Soltan, an Egyptian American raised mostly in the Midwest, alleged he was “targeted” for assassination and “barbaric” abuse during 643 days as a political prisoner in Cairo “because he dared to expose to the world the Egyptian military government’s brutal suppression and massacre of peaceful demonstrators.”
Since his arrest in August 2013 at the beginning of the Sissi regime’s massacres in Cairo and suppression of Islamist and liberal dissidents, Soltan has become a high-profile critic of the Egyptian military government and an advocate for prisoners, including several U.S. citizens.
Days after the lawsuit was filed, five of Soltan’s relatives in Egypt were forcibly taken by security forces from their homes and jailed until after the U.S. presidential election, and Soltan’s imprisoned father was interrogated before disappearing from their sight entirely, his lawyers said.
Lawmakers noted last week that the Biden administration formally notified Congress of the potential missile sale Feb. 16, just as news emerged that the Egyptian government had raided the homes of six relatives of Soltan and imprisoned three cousins anew.

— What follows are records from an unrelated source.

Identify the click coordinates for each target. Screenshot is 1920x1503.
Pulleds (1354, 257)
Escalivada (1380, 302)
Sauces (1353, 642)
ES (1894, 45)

They were later released.
Independent-media reporting attributed to Egyptian government officials has suggested that an internal tug of war over whether to curry favor with the Biden administration or quash political opponents’ hopes may account in part for the government’s treatment of Soltan’s relatives.
Blinken has publicly denounced such arrests.
The State Department’s annual human rights report, released last week, also condemned the Cairo government for “unlawful or arbitrary killings . . . forced disappearance; torture and cases of cruel, inhuman or degrading treatment or punishment by the government . . . harsh and life-threatening prison conditions; arbitrary detention,” and other injustices.
Still, human rights groups say that the Sissi government under a law ratified by Beblawi has arrested tens of thousands of people for political reasons — among them U.S. citizens such as Mustafa Kassem, 54, who died in prison in January 2020.
It has also targeted relatives in Egypt of political opponents, human rights workers, pro-democracy activists and journalists living abroad, arresting them, banning their travel or interrogating them, activists said.
The Justice Department filing said a July 7 State Department certification, granted at Egypt’s request, of Beblawi’s immunity effective as of Nov. 2, 2014, when he assumed his IMF position, was conclusive and consistent with the president’s constitutional authority, department policy and United Nations agreements, although not dependent on the last.
The department said that given binding diplomatic obligations and long-standing foreign expectations of the United States as host to the United Nations and related entities, “disregarding” the State Department certification of Beblawi’s or any other foreign representative’s “diplomatic status would seriously damage U.S. foreign policy interests.”